Have a question about this project? Sign up for a free GitHub account to open an issue and contact its maintainers and the community.

By clicking “Sign up for GitHub”, you agree to our terms of service and privacy statement. We’ll occasionally send you account related emails.

Already on GitHub? Sign in to your account

Key used to store Netflow v9 templates is not guaranteed to be unique per template #9

Open
wrigby opened this issue May 5, 2015 · 25 comments

Comments

@wrigby
Copy link

wrigby commented May 5, 2015

This is a bit of an obscure one, and I don't know that it's actually causing anyone problems in production. I think it's very minor, but wanted to get it recorded somewhere and start a discussion in case it needs changing.

When NetFlow v9 template records come in, they're stored in a hash, with the key being a concatenation of the NetFlow Source ID field and the Template ID. (see https://github.com/logstash-plugins/logstash-codec-netflow/blob/master/lib/logstash/codecs/netflow.rb#L144-L146)

However, the NetFlow spec states that NetFlow collectors should use the combination of the Source ID field and the IP address of the flow exporter:

Source ID
A 32-bit value that identifies the Exporter Observation Domain.
NetFlow Collectors SHOULD use the combination of the source IP
address and the Source ID field to separate different export
streams originating from the same Exporter.

(from RFC 3954)

The Source ID field is a 32-bit value that is used to guarantee uniqueness for all flows exported from a particular device. (The Source ID field is the equivalent of the engine type and engine ID fields found in the NetFlow Version 5 and Version 8 headers). The format of this field is vendor specific. In the Cisco implementation, the first two bytes are reserved for future expansion, and will always be zero. Byte 3 provides uniqueness with respect to the routing engine on the exporting device. Byte 4 provides uniqueness with respect to the particular line card or Versatile Interface Processor on the exporting device.
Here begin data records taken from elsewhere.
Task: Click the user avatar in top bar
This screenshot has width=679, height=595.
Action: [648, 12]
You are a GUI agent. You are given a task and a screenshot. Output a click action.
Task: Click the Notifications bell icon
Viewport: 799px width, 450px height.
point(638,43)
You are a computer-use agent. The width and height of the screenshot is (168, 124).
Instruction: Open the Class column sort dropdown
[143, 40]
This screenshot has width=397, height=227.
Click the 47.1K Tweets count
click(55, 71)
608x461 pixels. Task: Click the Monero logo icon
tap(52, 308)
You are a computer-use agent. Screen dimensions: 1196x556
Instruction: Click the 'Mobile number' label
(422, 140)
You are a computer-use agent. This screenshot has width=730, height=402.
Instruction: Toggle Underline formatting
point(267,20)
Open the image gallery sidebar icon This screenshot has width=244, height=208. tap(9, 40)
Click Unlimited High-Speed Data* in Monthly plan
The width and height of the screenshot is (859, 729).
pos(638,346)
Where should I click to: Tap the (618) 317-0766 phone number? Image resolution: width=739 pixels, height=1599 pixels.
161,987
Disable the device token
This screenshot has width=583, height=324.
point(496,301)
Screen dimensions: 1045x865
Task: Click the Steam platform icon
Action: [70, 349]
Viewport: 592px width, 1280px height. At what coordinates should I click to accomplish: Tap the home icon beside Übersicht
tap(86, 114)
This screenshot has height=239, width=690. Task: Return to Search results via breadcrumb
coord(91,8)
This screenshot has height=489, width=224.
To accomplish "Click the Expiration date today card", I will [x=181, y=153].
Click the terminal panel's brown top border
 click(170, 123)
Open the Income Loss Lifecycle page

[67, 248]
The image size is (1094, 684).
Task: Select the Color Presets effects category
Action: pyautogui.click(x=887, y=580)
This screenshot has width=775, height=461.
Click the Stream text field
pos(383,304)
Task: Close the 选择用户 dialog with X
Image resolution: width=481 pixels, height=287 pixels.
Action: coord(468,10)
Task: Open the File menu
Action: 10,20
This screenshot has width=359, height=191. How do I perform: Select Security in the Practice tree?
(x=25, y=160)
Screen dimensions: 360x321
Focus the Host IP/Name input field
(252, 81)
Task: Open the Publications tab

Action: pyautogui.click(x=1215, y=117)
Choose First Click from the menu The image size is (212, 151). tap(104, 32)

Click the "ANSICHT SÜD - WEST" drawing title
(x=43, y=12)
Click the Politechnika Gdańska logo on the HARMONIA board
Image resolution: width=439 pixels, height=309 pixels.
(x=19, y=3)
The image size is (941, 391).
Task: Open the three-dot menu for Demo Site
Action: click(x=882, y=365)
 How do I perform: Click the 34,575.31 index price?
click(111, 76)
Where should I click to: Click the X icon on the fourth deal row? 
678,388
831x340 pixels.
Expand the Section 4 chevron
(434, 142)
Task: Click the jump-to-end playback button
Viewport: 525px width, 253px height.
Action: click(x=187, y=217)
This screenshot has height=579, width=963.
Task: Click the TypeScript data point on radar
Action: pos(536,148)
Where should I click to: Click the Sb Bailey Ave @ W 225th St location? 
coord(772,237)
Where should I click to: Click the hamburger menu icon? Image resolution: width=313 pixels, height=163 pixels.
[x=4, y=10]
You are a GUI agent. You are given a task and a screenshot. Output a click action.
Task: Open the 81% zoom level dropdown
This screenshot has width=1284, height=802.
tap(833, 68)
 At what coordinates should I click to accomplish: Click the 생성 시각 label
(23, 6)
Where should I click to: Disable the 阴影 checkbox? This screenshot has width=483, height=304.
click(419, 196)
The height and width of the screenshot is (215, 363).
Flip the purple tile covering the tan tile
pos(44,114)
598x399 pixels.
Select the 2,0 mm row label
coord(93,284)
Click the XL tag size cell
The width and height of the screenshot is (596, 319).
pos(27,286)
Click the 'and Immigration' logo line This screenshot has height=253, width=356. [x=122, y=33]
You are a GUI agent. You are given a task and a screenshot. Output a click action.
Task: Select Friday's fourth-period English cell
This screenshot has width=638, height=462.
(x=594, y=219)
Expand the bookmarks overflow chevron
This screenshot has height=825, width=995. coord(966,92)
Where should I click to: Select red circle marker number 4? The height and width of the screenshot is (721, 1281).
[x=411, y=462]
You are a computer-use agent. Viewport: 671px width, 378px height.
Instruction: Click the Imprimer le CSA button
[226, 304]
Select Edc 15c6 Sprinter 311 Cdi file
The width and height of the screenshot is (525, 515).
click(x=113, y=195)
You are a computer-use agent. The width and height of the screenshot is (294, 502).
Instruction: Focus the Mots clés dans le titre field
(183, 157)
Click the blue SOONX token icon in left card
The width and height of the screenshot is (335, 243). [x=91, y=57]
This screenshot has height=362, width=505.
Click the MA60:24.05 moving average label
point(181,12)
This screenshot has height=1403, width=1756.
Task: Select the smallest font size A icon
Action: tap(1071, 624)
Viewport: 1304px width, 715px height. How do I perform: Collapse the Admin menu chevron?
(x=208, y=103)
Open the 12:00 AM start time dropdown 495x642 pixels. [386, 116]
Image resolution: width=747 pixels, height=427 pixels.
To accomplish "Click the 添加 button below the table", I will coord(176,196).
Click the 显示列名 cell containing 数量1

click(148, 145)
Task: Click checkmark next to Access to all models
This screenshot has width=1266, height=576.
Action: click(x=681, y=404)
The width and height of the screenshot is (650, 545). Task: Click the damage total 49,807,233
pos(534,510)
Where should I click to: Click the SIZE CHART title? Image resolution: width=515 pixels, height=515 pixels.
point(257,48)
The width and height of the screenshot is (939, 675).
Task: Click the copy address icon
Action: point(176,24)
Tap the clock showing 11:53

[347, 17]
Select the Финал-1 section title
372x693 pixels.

Collector devices should use the combination of the source IP address plus the Source ID field to associate an incoming NetFlow export packet with a unique instance of NetFlow on a particular device.

(from Cisco's NetFlow v9 documentation) (emphasis added for clarity)

@wrigby wrigby changed the title Key used to store Netflow v9 templates is not guaranteed to be unique per-template Key used to store Netflow v9 templates is not guaranteed to be unique per template May 5, 2015
@bodgit
Copy link
Contributor

bodgit commented May 12, 2015

I'm fairly sure I did that when I initially wrote this filter^Wcodec.

I think it's fairly easy to get a collision by just having two or more bits of identical hardware as they will probably use the same source ID. Also from my experience devices tend to start with a template ID of 256 and count up.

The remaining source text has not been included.